Please rewrite every line of the data below, substituting "screen capture" for each "screenshot" and keeping everything else the same. Leave the pictures out of your answer.

-- START RECORD EXCERPTS --

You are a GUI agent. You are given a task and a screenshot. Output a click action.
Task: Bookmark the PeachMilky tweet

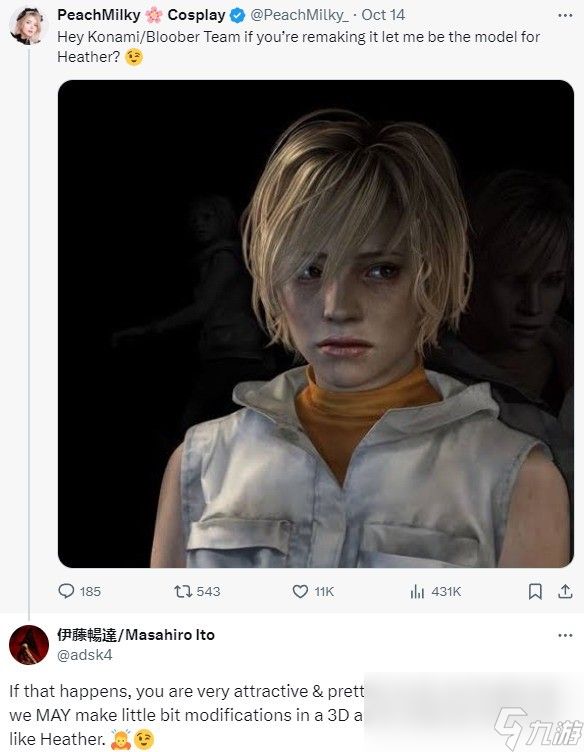point(535,591)
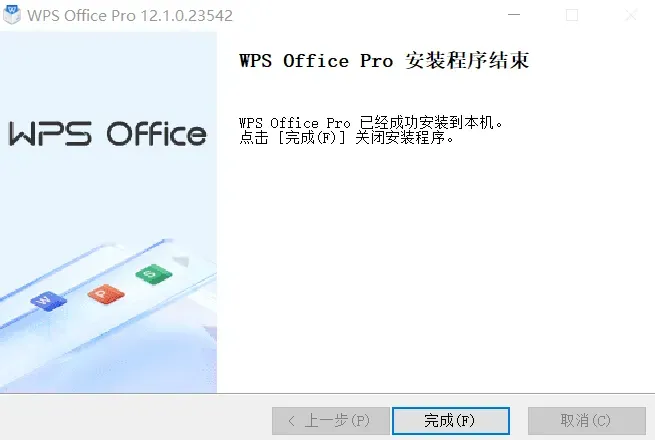Click the empty white area below the message
Image resolution: width=655 pixels, height=440 pixels.
(436, 267)
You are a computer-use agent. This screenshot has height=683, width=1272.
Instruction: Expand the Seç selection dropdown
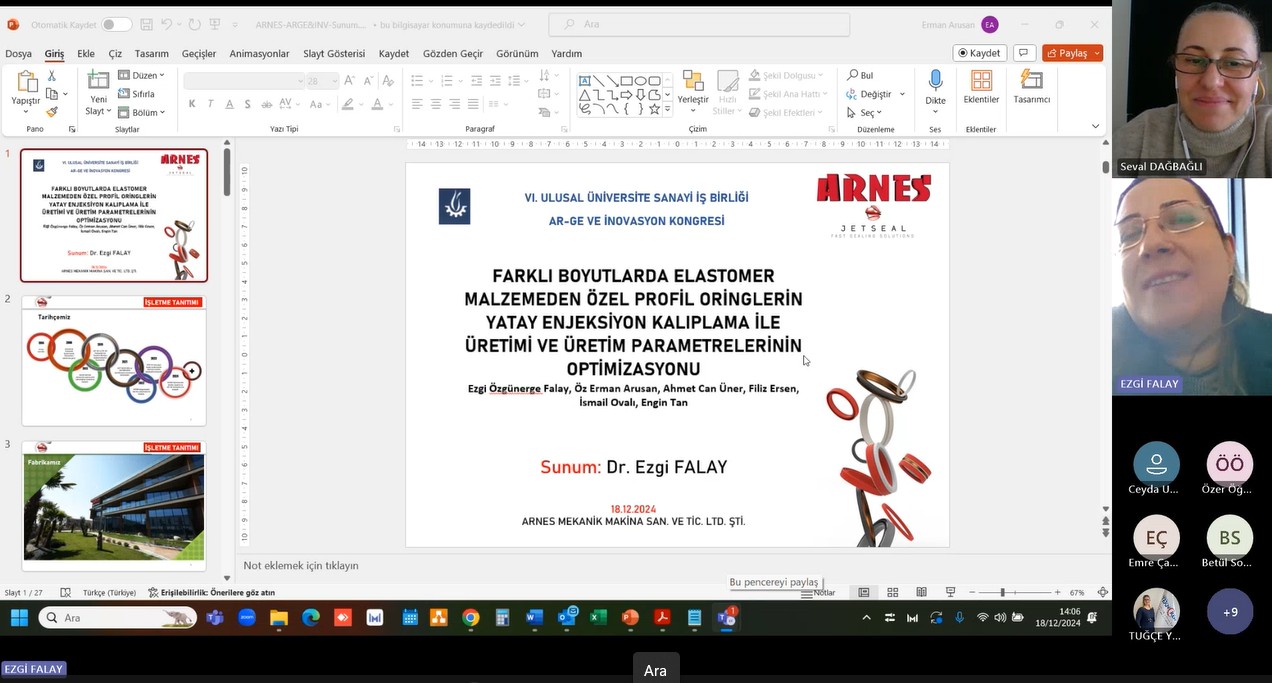865,112

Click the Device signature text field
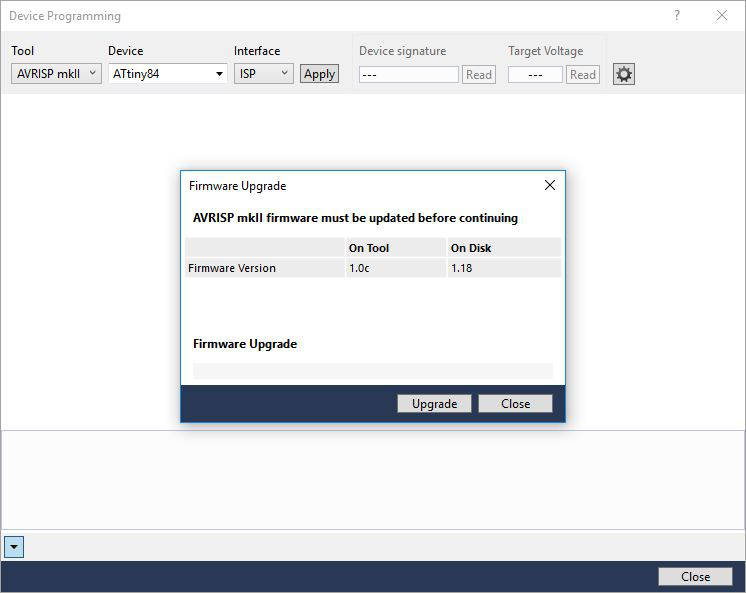click(x=408, y=74)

-- END RECORD EXCERPTS --

**RESPONSE**
You are a GUI agent. You are given a task and a screen capture. Output a click action.
Task: Bookmark the PeachMilky tweet

point(535,591)
Click the empty white area below the message
Image resolution: width=655 pixels, height=440 pixels.
(436, 267)
You are a computer-use agent. This screen capture has height=683, width=1272.
Instruction: Expand the Seç selection dropdown
865,112

Click the Device signature text field
click(x=408, y=74)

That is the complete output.